At the beginning of November last year, Professional Pensions assembled a panel of experts to discuss the fallout for pension schemes from September’s Mini Budget.
The roundtable - chaired by PP editor Jonathan Stapleton and held in association with Columbia Threadneedle Investments - looked at how the gilts sell-off at the end of September and the subsequent Bank of England intervention in the market marked a fundamental change in pension scheme investment strategies, with funds now re-evaluating their liability-driven investment (LDI) strategies and assessing broader changes in their allocations.
What has happened in the market since the mini budget and the market events that followed, and what should schemes be doing or thinking about next?
Martin Collins: It has been toughest for the schemes that were well-hedged and closer to endgame and the smaller schemes where arrangements tend to be less flexible. Generally, it has been hard if you did not use fiduciary management because the traditional model of working with consultants made it pretty tough to do things quickly. You discover the limits of how quickly you can move money around.
Andrew Cole: One of the challenges is that lay trustees have not fully understood the leverage embedded within their portfolios. Pension schemes have been sold LDI as the panacea of hedging, which works well when interest rates tend to zero or go below zero but does not work so well when markets move the other way around.
As always happens in any crisis, it becomes a liquidity crisis. And it was a real challenge for schemes to realise enough cash to pay collateral calls. There have also been issues in the underlying investment portfolio because sometimes people have to sell things quickly. If you have a high proportion of illiquid assets, that creates yet another problem.
Alan Pickering: I was very impressed by how some lay trustees jumped to it and realised trusteeship is not a once-a-quarter event any more. Many of them have been willing to clock on at 7.30 in the morning and clock off at 7.30 at night. In some ways, lay trustees who have project management skills as part of their day job were best at this because it was an operational, as much as a technical, challenge.
What has the asset manager experience been since the mini budget, and how have you been working with your clients?
Simon Bentley: The challenge was one of operational complexity, speed, and liquidity. The market movements were so unprecedented that whatever model you had in place was put under pressure because you needed to move money around the same day, the next day, or in two days' time.
James Edwards: We need to bear in mind the scale and speed of how quickly things evolved. The real yield on the 20-year gilt went from minus-two to zero over the nine months before Kwasi Kwarteng announced his mini budget and then did the same again over the next three days. If the same thing had happened in equity markets, the circuit breakers would have kicked in. The market would have been closed to allow people to catch up and process the volume of stuff that was going through.
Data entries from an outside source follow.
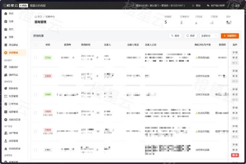This screenshot has width=246, height=164.
Task: Click the 客服 headset icon in top bar
Action: point(193,6)
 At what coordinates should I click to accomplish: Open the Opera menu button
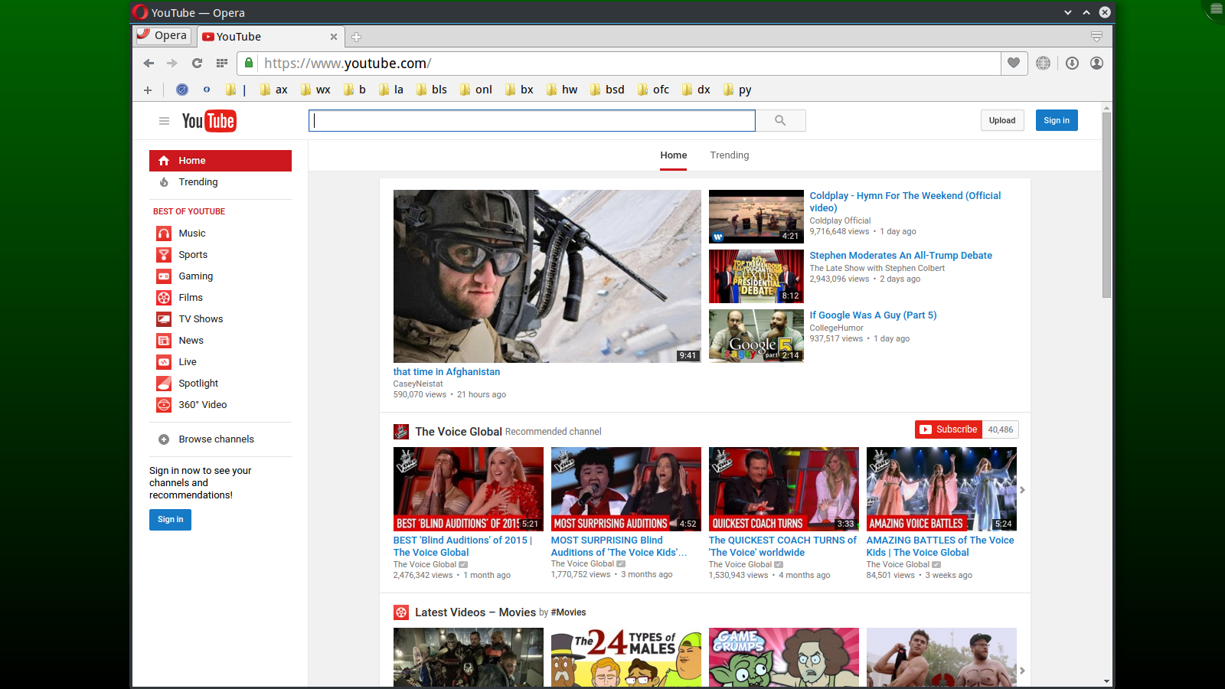[162, 35]
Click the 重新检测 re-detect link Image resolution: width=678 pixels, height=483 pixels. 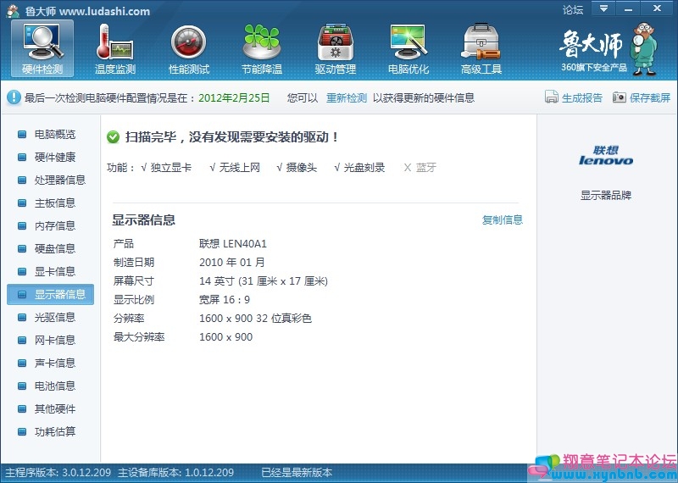click(x=347, y=97)
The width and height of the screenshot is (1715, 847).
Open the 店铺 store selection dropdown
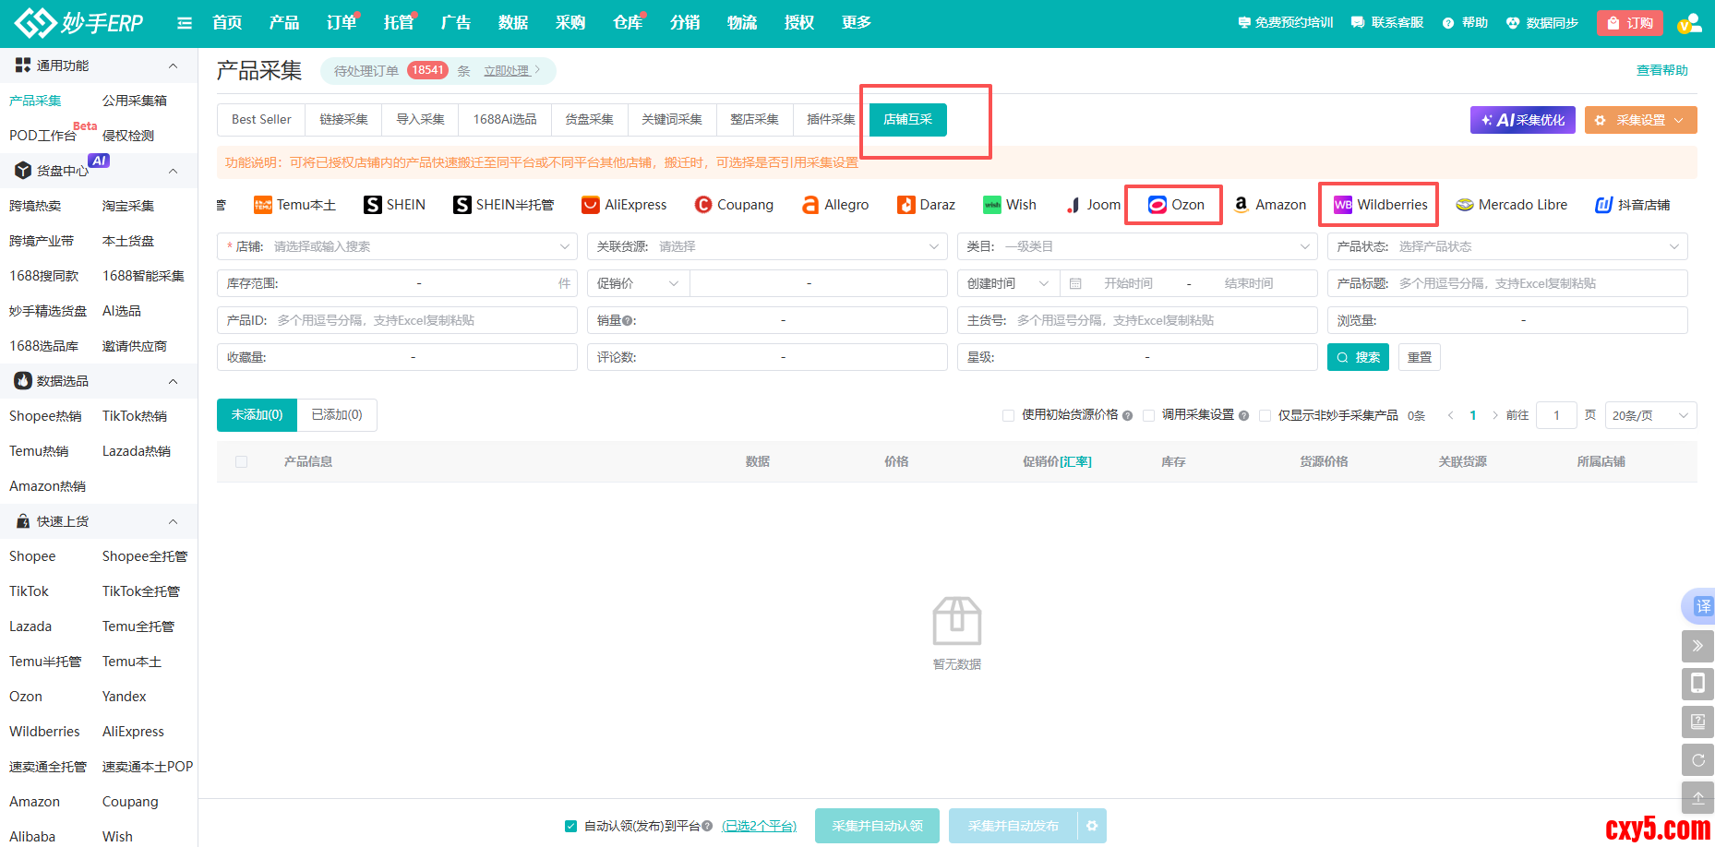point(397,246)
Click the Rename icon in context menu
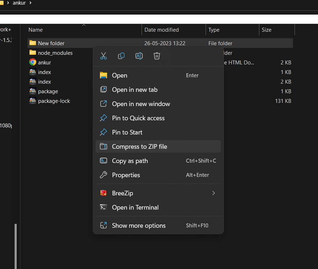318x269 pixels. (139, 56)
It really stretched the entire system to get through that sheer volume of work.
Sophia Harrison: Fiduciaries tend to run a more complex asset portfolio because of the governance arrangements, and the market event really tested the definition of what was a liquid asset. Notice periods for redemptions of each investment are not often thought about, but they came to the fore because they were an important aspect of making collateral calls. Some schemes, even with fiduciary managers, ended up with this quite skewed barbell portfolio of LDI plus some private markets and maybe some hedge funds and insurance-linked assets, where they could not liquidate those in time.
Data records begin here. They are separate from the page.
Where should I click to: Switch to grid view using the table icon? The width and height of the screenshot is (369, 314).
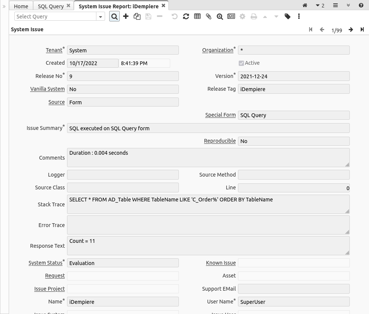pyautogui.click(x=197, y=17)
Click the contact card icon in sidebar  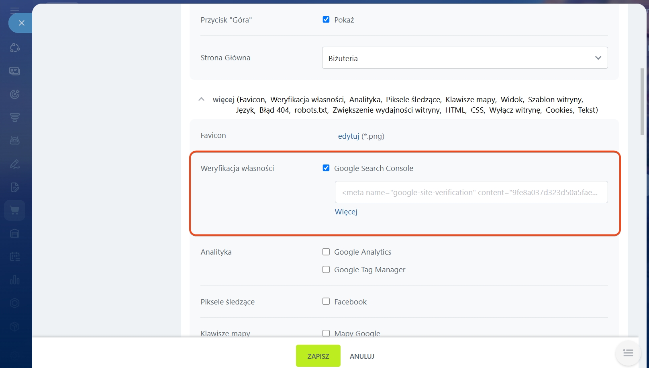coord(15,71)
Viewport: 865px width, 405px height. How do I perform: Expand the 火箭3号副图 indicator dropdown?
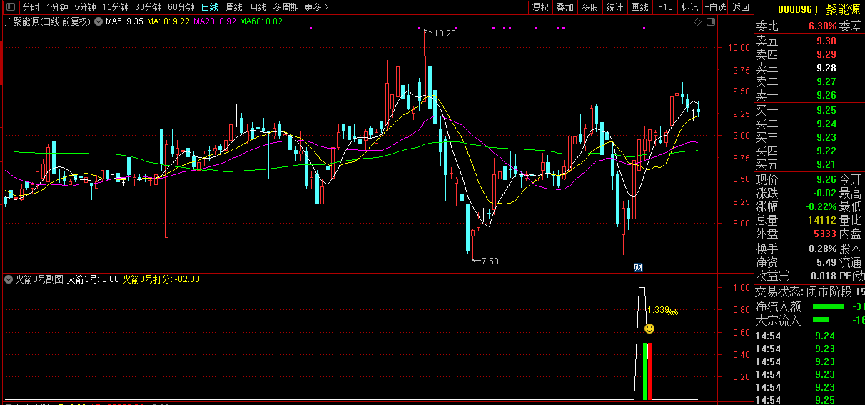pos(9,279)
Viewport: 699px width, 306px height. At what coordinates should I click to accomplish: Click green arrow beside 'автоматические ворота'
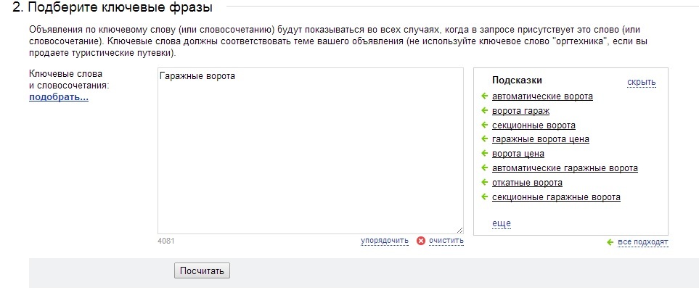(x=485, y=96)

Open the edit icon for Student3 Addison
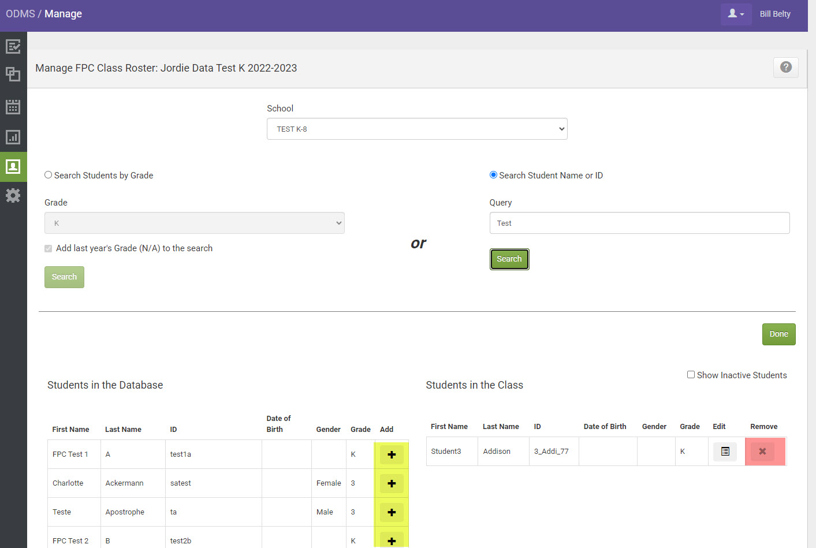pyautogui.click(x=725, y=452)
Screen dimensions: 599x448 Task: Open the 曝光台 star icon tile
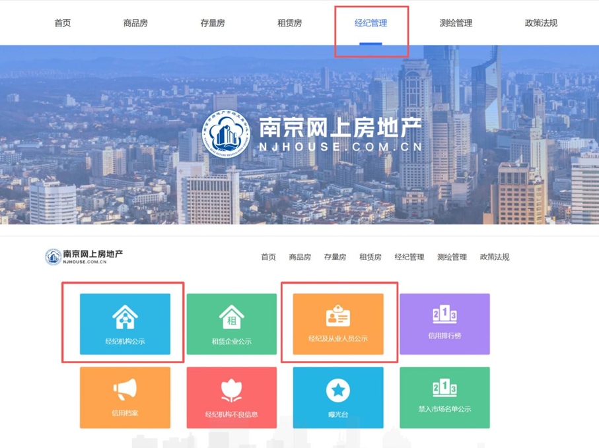coord(338,398)
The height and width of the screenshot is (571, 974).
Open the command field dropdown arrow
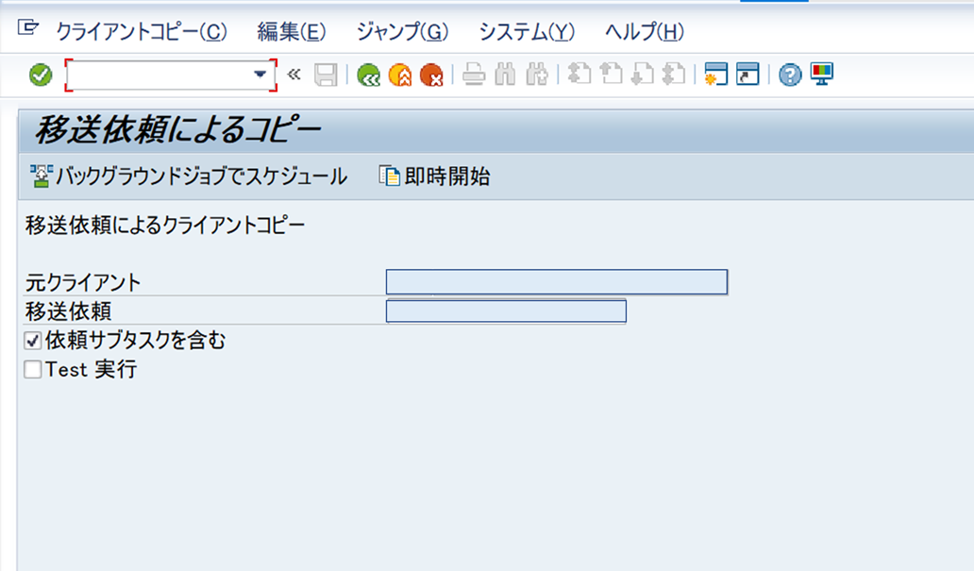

Alan Greenless: It was great to see the trustees, advisers, and LDI managers, working proactively and pragmatically at very short notice. It was encouraging, given the pensions industry is generally not known for its speed and reacting to challenges at short notice. Traditionally, it is seen as a bit of an oil tanker when it has to make decisions very quickly and bring about wholesale change.
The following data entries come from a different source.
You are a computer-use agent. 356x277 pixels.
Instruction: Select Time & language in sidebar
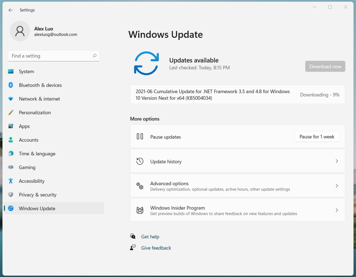(37, 154)

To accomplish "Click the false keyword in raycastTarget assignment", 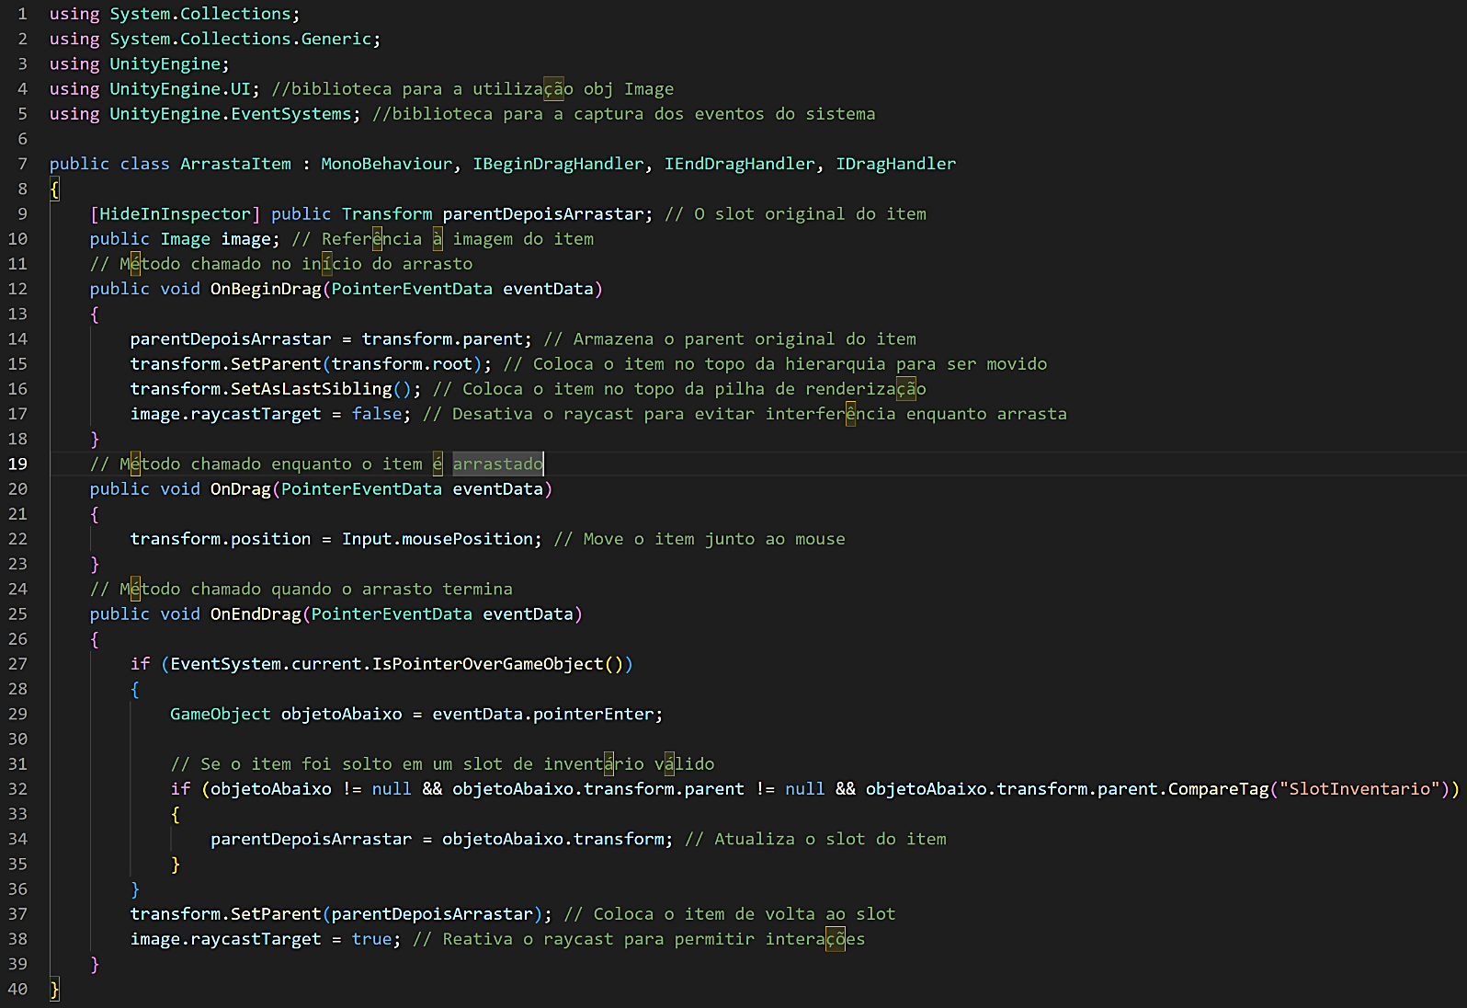I will pyautogui.click(x=377, y=414).
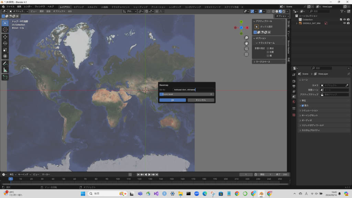Adjust the Zoom level slider

187,94

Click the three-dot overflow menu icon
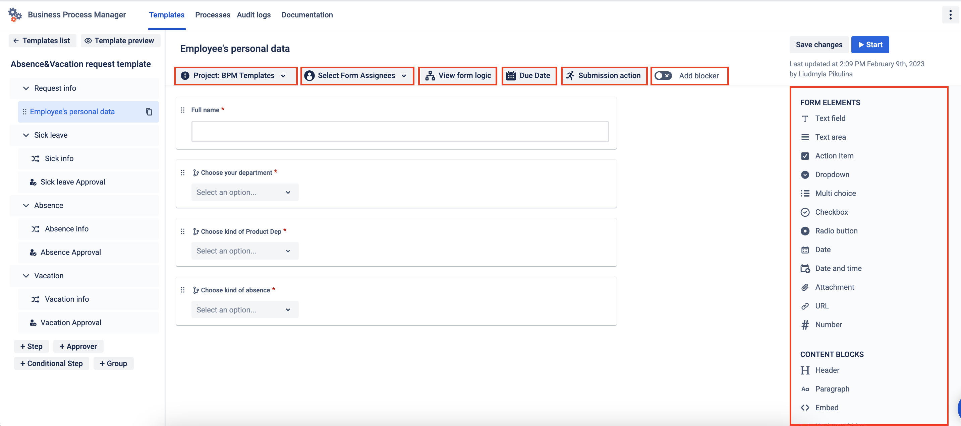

What were the key lessons from the Mini Budget market event, and which processes should be revisited?
Andrew Cole: In any crisis, information is key. Although managers and investment advisers tried to pass on information as quickly as possible, the reality was there was sometimes miscommunication and a lack of real knowledge of what assets we had within schemes.
Asset managers have to mark their portfolios every night. It may be challenging when you are in an environment with lots of illiquidity, and they are undoubtedly working incredibly hard. But that information does not flow through to pension schemes. The frustration was not knowing exactly what we had when moving forward.
Alan Pickering: As a Yorkshireman, I hate spending money - mine or anybody else's - and one area where trustees have often saved money is not passing the investment management agreement (IMA) to their lawyers. Had we gone to the lawyers when we took out these IMAs, we might not have been able to change them, but we would have been aware of what somebody could do in particular circumstances. It shocked many trustees when they found out what their subcontractors were able to do and what they tried to do, even if they were not legally able to do it.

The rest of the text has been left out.